El baúl de los recuerdos
Una de las ventajas de Internet, a la espera de que proporcione otras todavía mayores, es que ya no hay que esperar a la desclasificación de documentos secretos cuarenta años después de lo que en ellos se cuenta para estar al loro de lo que ahora mismo está sucediendo realmente en el mundo de la alta política, altas finanzas, alta porquería. Bien que lo siento, pero las hazañas de un Miguel Strogoff como correo del zar, cualquiera de ellos, se han acabado de una manera muy poco romántica pero mucho más efectiva, porque cuando ha de cambiar de montura a fin de llegar a tiempo de entregar su misiva ya hace días que circula por la red. No es ya que la alta tecnología electrónica liquide un esforzado romanticismo que en realidad nunca existió, sino que inaugura esa querencia por medios mucho más veloces y tal vez más efectivos. Y sobre todo más amplios, así que la carta del zar o de sus secuaces o de sus imitadores o de sus funcionarios llega a su destino antes de que el héroe de antaño monte al equino que habrá de llevarle a su destino. La globalización también era esto, como en su momento explicó Manuel Castells, de manera que cualquier inocente correo electrónico viaja por el ciberespacio hasta que alguien lo caza, pero lo mejor es que también se cazan los correos perversos.
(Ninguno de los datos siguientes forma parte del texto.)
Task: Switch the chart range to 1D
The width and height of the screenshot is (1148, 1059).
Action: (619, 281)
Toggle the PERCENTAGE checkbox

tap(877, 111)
Si hemos de estar expuestos a la información de los internautas, mejor que lo estemos todos que ninguno, así tendrán que hacer un barrido de comunicaciones en los que los mensajes para una cita con la novia se fusionan con las expresiones dolosas o burlonas o despectivas de un secretario de Estado. El juego es fascinante, y alcanza los recortes de la veracidad hasta un extremo que hasta hace poco tiempo parecía inverosímil, como la violación interesada de la intimidad en los facebooks o la sinceridad tantas veces fingida de los twitter, con lo que casi por primera vez en nuestra historia todo el mundo está rodeado de posibles heroísmos más o menos anónimos o declarados. Y como según parece hay Wikileaks para rato, ahí tenemos a Julian Assange como héroe merecido de una historia que acabará por machacarle, pues no se revelan así como así los grandes secretos, siempre peligrosos para todos, de los nuevos zares. Otra cosa es si esa meritoria actividad es periodismo o una correa de transmisión, por cierto que nada simple, que se ofrece sin apenas procesar.
Y, sin embargo, es un material del que los medios escritos no pueden dejar de dar cuenta, no tanto para volcar sin más lo que dice la fuente informática a papel impreso como para intentar desentrañarlo en toda la amplitud de sus detalles. Y ahí se ve claramente que, por ahora, la colaboración entre los medios resulta imprescindible para informar a los lectores. El soporte es distinto, pero ambos lo deben todo a la lectura.